In this section six working propositions will be introduced which are derived from the theoretical framework. Based on the working propositions, the research question will be answered. By analyzing these propositions this study will investigate which stakeholders have a substantial influence on the CSR strategy of MNEs in relation to the commercial real estate industry. Furthermore it will be researched whether the CSR strategy should be either local responsive or global integrated due to different influences of stakeholders. These working propositions are structured on the two central themes related to strategic CSR in the literature review: “The influence of stakeholders on strategic CSR” and “The influence of location adaption of strategic CSR”.

3.1 Theme I: The influence of Stakeholders on Strategic CSR

Corporations are put under pressured by different stakeholders to identify its role in society and apply ethical and social standards to its business operations (Lichtenstein et al., 2004). Corporations should acknowledge and accept that these have multiple relationships with a wide range of stakeholders, with all a different claim in the business (McWilliamson & Siegel, 2001).

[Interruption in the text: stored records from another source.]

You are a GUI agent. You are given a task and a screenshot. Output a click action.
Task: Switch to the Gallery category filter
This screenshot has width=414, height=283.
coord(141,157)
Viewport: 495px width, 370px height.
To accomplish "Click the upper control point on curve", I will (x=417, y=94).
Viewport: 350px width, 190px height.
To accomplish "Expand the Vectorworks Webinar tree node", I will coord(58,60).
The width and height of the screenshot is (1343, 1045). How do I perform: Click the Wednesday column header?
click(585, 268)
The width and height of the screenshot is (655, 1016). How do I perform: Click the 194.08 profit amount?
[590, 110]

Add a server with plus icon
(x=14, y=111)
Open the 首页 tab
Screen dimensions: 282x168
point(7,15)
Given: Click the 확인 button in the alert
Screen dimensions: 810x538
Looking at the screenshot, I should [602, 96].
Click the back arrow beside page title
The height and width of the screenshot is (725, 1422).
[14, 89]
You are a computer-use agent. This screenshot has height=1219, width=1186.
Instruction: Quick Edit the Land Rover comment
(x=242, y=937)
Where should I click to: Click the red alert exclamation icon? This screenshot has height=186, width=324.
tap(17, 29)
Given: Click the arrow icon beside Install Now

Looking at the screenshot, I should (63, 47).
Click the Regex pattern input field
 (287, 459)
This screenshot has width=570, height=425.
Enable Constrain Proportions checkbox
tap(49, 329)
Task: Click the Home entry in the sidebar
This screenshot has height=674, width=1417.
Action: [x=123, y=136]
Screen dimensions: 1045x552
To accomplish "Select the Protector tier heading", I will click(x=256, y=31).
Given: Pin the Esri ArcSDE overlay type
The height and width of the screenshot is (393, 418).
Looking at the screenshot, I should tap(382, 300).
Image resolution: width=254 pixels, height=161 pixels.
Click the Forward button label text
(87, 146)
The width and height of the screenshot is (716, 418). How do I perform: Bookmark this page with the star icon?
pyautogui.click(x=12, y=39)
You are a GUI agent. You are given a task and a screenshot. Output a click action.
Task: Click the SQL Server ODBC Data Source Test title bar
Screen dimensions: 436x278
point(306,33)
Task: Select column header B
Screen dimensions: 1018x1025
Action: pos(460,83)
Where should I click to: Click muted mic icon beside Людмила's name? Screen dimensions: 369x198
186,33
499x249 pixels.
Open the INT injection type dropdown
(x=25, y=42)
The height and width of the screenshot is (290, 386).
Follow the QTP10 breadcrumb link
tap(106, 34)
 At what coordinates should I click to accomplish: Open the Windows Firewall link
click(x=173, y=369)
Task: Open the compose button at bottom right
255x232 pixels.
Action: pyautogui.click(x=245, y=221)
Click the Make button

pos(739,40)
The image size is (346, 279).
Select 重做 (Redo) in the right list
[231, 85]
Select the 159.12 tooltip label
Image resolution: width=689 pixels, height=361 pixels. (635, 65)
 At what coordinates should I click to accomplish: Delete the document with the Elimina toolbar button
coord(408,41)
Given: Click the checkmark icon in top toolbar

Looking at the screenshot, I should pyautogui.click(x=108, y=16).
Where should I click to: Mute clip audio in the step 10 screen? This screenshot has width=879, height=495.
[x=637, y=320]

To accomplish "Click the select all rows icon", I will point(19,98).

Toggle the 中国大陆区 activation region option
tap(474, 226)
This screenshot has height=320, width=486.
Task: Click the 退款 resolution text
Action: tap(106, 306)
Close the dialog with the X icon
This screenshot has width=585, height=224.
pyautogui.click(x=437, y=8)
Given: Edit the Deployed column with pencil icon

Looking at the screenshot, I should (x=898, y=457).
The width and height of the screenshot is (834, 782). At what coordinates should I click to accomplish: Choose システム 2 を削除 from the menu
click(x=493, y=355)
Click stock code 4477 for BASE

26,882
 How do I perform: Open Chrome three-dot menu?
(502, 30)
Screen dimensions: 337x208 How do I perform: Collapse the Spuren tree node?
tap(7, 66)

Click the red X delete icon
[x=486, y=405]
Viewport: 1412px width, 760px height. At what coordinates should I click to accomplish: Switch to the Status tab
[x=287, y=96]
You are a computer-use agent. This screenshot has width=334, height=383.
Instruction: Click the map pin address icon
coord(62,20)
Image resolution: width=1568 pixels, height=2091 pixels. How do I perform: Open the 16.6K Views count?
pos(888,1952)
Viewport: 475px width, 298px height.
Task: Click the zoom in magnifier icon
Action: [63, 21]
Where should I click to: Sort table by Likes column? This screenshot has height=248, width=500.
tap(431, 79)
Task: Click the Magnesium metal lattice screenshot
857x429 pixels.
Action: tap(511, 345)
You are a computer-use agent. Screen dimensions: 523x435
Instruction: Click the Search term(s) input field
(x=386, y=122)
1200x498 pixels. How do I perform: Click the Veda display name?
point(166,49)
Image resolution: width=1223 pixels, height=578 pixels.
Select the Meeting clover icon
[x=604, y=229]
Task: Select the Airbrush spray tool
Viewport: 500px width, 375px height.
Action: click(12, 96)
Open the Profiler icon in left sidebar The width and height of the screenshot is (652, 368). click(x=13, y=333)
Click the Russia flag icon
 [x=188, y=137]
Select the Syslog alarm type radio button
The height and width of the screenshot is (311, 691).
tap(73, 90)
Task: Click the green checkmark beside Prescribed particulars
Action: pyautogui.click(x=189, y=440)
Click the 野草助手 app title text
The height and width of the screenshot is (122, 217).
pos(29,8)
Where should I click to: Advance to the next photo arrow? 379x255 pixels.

It is important that corporations interact with these different stakeholders (Jonker & Foster, 2002). This is why it is important to identify the different stakeholders and determine the relationship of stakeholders with a corporation. The formulation of rules and regulations by the government with reference to CSR (McWilliams & Siegel, 2001) is one of the most important drivers for corporations to implement strategic CSR. This indicates the importance of this stakeholder group, which is also identified in the stakeholder model of Donaldson and Preston (1995), next to the other seven important stakeholders. The stakeholders identified by Donaldson and Preston (1995) are similarly to the primary stakeholders identified by Clarkson (1995), this again indicates the importance of the government, which leads to the following working proposition:

WP 1: It is expected that the government will have a substantial influence on strategic CSR of MNEs operating in commercial real estate.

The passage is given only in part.